* _What is being asked_
Scan the entries for lines with the word "width" and copy those lines.

--- Provided records Enclosed Below ---

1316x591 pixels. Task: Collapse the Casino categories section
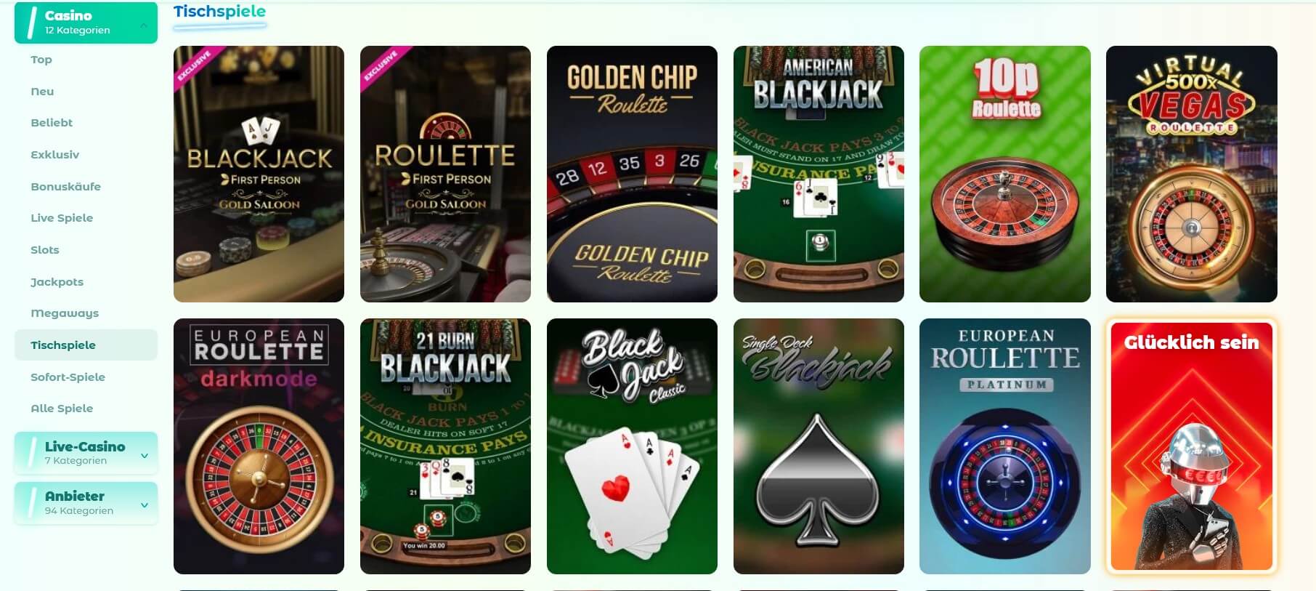[x=86, y=23]
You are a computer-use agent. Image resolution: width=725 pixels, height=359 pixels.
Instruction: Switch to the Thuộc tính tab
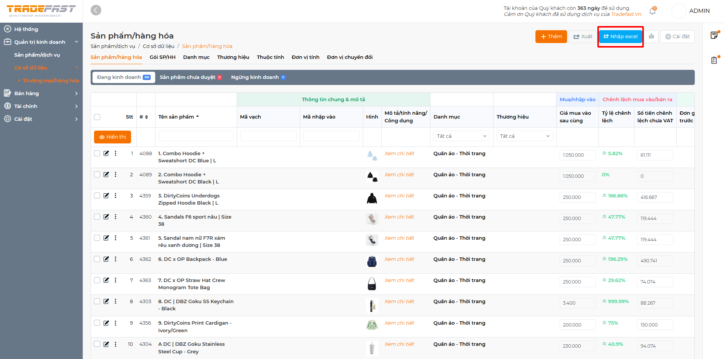[x=270, y=57]
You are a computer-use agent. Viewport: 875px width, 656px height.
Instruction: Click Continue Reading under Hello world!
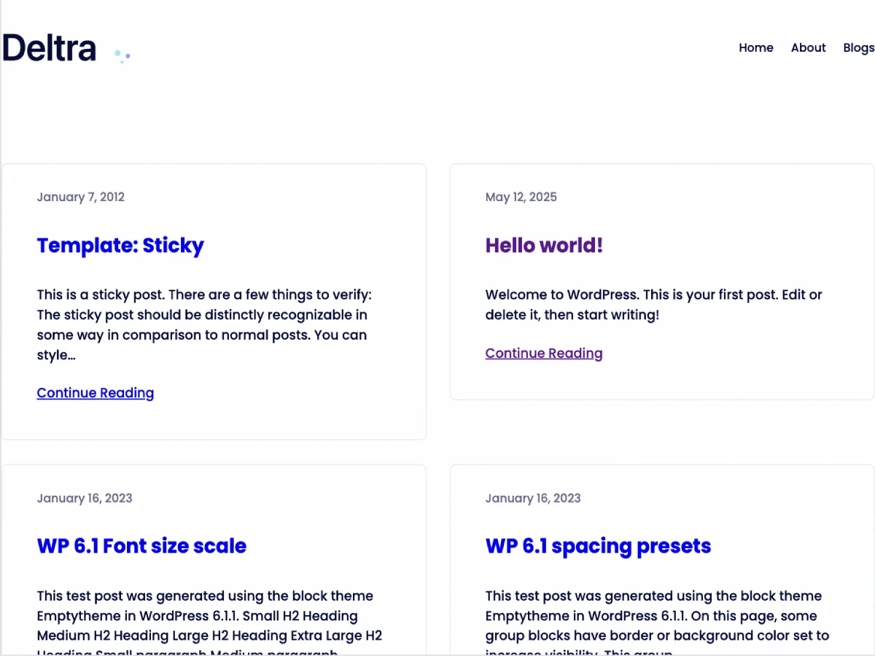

--- End of Enclosed Provided records ---

* _Written answer_
You are a computer-use agent. Image resolution: width=725 pixels, height=359 pixels.
You are a computer-use agent. Viewport: 875px width, 656px height.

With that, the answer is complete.